* MATERIAL FOR THIS TASK:
- Opening Delimiter -

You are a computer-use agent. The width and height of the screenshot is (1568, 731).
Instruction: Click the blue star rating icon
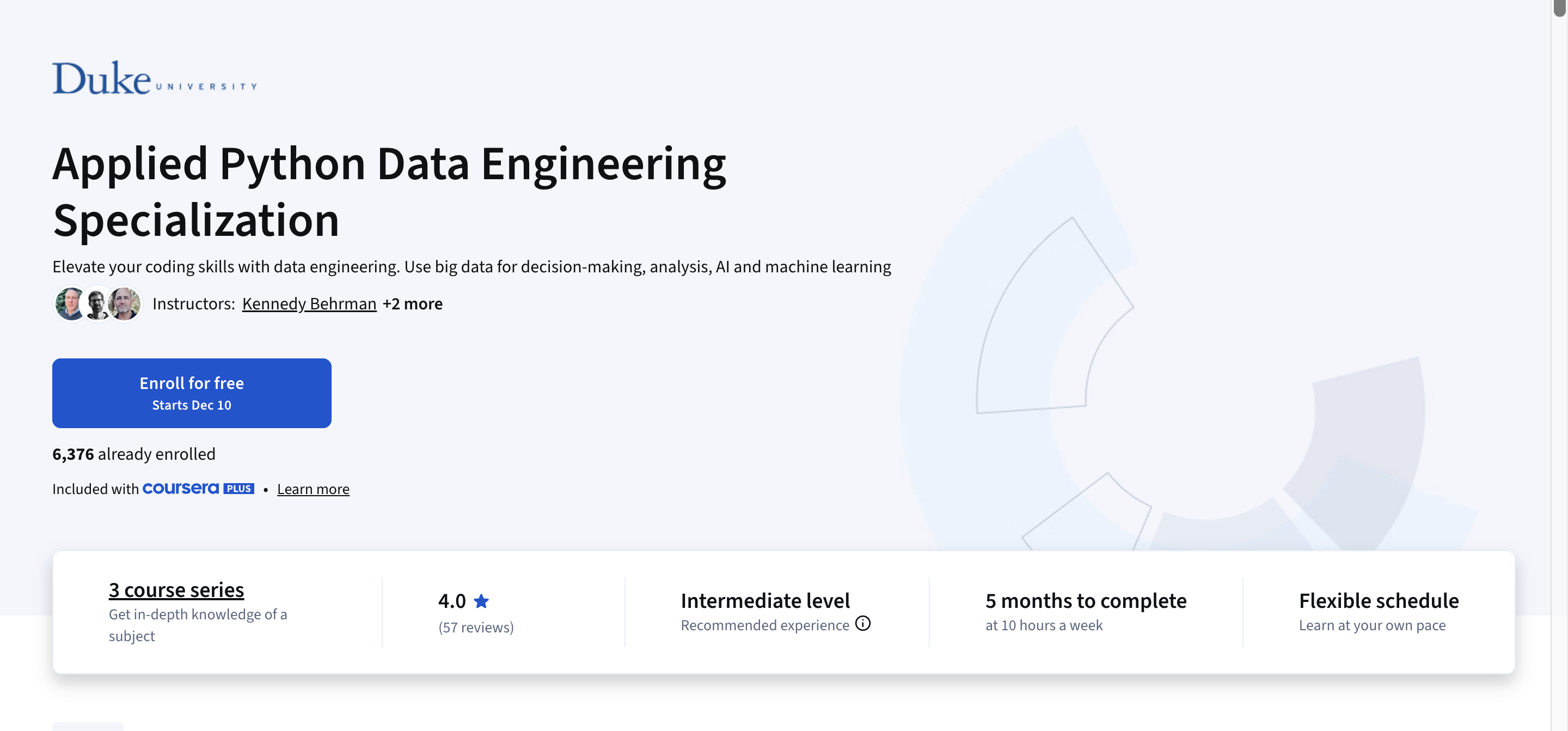(481, 601)
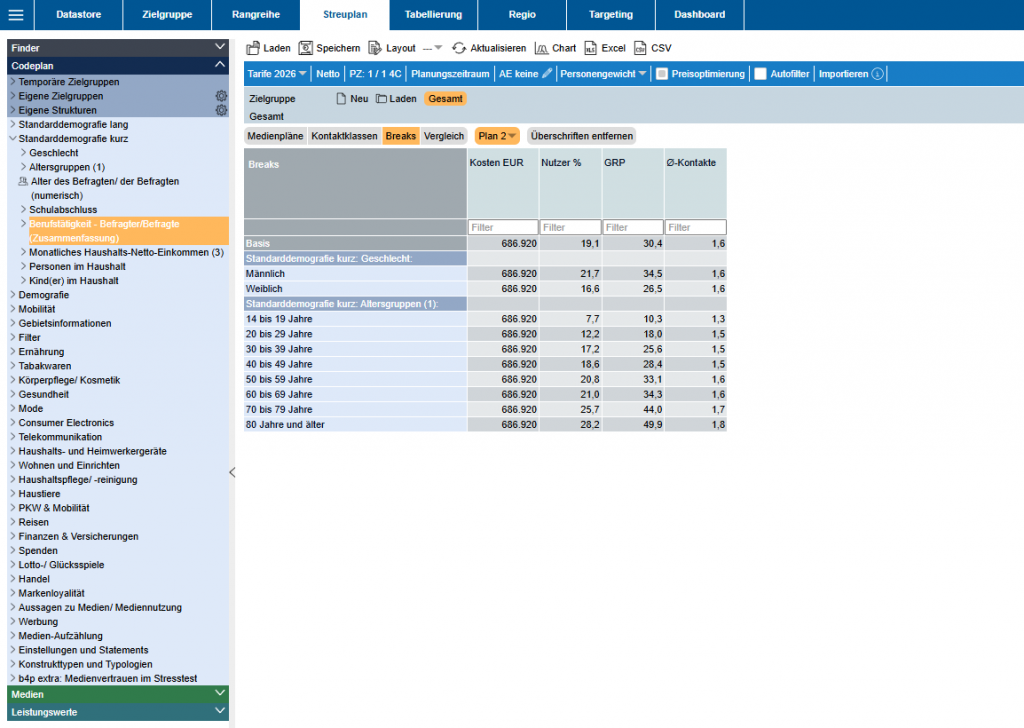This screenshot has width=1024, height=728.
Task: Click the Kosten EUR filter field
Action: [x=501, y=228]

- Closing Delimiter -

* EXERCISE GOAL: Repeat the listing word for word, and skip every picture it contains.

* RESPONSE TO THE EXERCISE:
You are a computer-use agent. The width and height of the screenshot is (1568, 731).
Instruction: Click the blue star rating icon
(481, 601)
This screenshot has width=1024, height=728.
Task: Click the Kosten EUR filter field
Action: [x=501, y=228]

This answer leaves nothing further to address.